Set exercise:
Express as a JSON list of strings the part of the records that opens with the line containing "Click the circled minus toolbar icon" and closes with the line containing "click(218, 59)", one string per line with blank lines omitted.

──────── Available data

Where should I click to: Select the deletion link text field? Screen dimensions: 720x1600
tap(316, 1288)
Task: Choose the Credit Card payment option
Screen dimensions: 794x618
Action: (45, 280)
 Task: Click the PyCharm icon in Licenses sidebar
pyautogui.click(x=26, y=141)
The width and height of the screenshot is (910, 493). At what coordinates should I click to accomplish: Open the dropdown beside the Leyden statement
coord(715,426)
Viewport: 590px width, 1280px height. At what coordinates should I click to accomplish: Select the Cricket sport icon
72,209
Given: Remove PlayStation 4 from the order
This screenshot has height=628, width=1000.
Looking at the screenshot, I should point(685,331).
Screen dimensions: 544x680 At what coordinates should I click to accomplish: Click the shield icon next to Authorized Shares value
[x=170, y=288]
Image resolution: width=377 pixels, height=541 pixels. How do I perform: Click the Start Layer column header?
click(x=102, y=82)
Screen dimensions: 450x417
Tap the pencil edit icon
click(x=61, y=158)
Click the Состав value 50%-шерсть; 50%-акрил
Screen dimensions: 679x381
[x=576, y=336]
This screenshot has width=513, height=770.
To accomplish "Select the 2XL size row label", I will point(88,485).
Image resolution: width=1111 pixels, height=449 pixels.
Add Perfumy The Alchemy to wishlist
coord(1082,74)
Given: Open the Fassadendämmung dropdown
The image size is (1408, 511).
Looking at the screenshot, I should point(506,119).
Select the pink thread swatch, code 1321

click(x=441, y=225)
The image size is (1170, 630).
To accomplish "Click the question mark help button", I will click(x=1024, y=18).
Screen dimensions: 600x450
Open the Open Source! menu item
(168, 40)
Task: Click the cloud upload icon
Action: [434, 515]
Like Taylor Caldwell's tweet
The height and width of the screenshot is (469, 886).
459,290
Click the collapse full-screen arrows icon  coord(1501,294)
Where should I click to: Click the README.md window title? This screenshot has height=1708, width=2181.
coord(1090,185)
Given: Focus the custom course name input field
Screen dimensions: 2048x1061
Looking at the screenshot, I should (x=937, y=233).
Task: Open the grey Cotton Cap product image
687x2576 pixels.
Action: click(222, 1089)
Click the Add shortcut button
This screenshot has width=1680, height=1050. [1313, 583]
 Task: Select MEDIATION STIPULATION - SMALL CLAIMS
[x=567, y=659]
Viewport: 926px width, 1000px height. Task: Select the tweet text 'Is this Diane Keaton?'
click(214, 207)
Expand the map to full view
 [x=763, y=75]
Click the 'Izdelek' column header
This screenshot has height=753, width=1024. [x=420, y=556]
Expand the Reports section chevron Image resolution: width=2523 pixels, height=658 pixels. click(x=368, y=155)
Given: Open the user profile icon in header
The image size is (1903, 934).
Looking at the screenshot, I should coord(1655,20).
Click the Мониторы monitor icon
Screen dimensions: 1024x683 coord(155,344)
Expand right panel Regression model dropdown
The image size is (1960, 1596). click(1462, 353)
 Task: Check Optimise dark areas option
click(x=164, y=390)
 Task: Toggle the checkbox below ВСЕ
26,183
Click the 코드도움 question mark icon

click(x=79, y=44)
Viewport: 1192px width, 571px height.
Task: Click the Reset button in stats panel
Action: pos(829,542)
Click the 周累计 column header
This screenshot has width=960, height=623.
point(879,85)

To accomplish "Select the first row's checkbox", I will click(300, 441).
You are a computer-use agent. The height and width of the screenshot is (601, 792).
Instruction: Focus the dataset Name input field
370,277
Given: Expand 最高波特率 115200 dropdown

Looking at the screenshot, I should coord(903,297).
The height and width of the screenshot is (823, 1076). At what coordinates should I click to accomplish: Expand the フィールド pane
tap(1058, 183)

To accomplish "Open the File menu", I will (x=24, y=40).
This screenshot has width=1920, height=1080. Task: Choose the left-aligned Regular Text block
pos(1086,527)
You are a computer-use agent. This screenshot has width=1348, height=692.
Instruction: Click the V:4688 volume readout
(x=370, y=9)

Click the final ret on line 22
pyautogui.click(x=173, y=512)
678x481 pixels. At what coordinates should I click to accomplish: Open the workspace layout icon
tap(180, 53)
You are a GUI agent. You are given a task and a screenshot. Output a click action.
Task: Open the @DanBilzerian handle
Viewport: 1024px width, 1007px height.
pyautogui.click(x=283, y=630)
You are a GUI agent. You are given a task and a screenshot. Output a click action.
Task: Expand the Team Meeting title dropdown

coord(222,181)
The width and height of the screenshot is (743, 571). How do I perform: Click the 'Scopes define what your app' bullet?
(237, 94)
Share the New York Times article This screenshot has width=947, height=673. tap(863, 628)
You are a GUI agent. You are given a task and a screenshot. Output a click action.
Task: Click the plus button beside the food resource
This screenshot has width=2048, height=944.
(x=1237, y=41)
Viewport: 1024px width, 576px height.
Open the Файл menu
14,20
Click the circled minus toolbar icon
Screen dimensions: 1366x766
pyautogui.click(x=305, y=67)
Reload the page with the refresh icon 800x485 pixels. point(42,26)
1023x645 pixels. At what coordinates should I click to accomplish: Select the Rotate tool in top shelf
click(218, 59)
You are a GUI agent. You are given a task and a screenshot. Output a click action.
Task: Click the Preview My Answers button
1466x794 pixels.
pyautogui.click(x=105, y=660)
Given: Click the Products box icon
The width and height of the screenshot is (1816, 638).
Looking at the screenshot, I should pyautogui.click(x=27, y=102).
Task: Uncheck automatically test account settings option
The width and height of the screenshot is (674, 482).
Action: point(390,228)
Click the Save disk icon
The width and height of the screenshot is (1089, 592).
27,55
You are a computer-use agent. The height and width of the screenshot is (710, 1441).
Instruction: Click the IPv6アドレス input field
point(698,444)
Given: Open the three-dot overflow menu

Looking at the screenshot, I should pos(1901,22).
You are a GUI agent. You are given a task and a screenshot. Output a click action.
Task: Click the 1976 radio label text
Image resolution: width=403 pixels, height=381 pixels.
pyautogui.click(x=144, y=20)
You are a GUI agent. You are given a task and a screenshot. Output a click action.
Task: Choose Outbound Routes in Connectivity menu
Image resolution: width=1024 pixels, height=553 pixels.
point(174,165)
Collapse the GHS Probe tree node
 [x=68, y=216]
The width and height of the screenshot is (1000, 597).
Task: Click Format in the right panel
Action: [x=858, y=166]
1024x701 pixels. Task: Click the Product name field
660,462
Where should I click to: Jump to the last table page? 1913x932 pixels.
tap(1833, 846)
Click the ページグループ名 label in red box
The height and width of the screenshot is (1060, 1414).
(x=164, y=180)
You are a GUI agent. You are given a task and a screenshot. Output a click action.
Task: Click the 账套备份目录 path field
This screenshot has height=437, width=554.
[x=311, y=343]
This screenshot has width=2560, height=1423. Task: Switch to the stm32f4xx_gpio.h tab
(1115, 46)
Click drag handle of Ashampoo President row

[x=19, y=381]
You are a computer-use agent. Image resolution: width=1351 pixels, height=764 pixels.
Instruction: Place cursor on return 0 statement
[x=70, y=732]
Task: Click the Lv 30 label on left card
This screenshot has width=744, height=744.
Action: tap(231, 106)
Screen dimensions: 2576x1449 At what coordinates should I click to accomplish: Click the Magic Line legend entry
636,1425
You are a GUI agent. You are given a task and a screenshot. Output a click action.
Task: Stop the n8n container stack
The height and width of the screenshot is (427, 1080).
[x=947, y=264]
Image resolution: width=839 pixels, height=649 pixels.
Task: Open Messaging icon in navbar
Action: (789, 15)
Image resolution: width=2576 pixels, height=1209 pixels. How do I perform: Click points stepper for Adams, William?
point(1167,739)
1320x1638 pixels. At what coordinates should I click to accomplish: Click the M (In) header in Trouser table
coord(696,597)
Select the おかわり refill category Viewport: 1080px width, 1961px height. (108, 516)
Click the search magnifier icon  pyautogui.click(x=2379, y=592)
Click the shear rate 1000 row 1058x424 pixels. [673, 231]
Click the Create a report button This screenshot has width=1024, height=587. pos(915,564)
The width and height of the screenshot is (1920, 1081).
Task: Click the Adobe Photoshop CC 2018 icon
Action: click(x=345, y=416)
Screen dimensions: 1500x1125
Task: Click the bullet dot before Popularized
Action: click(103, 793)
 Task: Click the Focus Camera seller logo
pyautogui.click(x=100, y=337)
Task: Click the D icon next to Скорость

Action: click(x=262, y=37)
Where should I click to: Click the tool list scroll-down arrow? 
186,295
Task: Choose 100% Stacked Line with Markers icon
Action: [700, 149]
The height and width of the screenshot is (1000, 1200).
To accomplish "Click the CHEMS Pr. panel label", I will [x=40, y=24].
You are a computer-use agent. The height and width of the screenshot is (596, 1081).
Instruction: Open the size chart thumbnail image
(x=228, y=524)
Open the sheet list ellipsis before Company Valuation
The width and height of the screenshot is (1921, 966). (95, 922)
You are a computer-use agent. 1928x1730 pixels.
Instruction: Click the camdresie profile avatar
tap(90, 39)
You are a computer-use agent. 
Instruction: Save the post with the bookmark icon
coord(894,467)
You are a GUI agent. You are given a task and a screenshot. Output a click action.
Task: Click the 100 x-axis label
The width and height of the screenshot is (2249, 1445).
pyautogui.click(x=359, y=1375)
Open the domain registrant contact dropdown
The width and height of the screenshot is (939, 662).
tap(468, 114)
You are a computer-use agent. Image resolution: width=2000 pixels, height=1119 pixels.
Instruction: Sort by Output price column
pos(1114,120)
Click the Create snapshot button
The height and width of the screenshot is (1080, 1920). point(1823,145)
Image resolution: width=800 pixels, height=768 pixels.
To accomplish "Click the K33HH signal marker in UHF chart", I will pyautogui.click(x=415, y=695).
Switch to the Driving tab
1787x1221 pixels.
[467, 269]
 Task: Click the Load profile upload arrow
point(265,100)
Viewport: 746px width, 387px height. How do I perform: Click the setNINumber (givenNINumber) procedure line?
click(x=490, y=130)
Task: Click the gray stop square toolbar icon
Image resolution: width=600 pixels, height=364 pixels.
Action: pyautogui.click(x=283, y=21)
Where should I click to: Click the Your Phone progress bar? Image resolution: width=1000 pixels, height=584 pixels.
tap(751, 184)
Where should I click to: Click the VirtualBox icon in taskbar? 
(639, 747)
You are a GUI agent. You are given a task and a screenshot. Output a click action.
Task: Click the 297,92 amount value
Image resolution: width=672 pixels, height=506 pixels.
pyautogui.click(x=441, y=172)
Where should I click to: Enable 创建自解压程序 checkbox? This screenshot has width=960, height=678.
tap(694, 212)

────────────────

Exercise response:
[
  "Click the circled minus toolbar icon",
  "Screen dimensions: 1366x766",
  "pyautogui.click(x=305, y=67)",
  "Reload the page with the refresh icon 800x485 pixels. point(42,26)",
  "1023x645 pixels. At what coordinates should I click to accomplish: Select the Rotate tool in top shelf",
  "click(218, 59)"
]